Saved entries:
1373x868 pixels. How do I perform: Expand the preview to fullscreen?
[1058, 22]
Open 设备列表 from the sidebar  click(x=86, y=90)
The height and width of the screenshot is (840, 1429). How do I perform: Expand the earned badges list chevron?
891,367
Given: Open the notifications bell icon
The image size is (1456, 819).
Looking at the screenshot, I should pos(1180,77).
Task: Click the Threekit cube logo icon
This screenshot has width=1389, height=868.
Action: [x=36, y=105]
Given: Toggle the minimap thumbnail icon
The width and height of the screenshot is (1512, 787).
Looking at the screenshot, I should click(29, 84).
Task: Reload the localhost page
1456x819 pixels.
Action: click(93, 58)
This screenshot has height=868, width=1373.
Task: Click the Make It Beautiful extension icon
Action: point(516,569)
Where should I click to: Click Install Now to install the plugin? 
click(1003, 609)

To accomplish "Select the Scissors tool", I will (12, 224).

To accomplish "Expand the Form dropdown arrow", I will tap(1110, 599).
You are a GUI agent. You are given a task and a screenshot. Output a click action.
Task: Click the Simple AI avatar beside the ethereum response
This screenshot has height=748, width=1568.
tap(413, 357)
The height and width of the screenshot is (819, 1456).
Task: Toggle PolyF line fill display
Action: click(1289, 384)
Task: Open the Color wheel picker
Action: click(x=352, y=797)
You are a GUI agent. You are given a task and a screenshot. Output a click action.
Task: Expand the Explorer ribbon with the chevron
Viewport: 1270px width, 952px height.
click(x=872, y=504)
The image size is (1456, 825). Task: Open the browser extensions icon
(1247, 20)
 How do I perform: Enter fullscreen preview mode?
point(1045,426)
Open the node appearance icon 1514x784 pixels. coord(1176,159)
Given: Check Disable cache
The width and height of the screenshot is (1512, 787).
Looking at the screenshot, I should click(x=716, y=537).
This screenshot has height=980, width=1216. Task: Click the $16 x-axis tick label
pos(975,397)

* [TASK DESCRIPTION] Find the word "will" in the data and copy out each line where it turns up.

* [SOLUTION FOR THIS PROBLEM]
To accomplish "Select the Scissors tool", I will (12, 224).
To accomplish "Expand the Form dropdown arrow", I will tap(1110, 599).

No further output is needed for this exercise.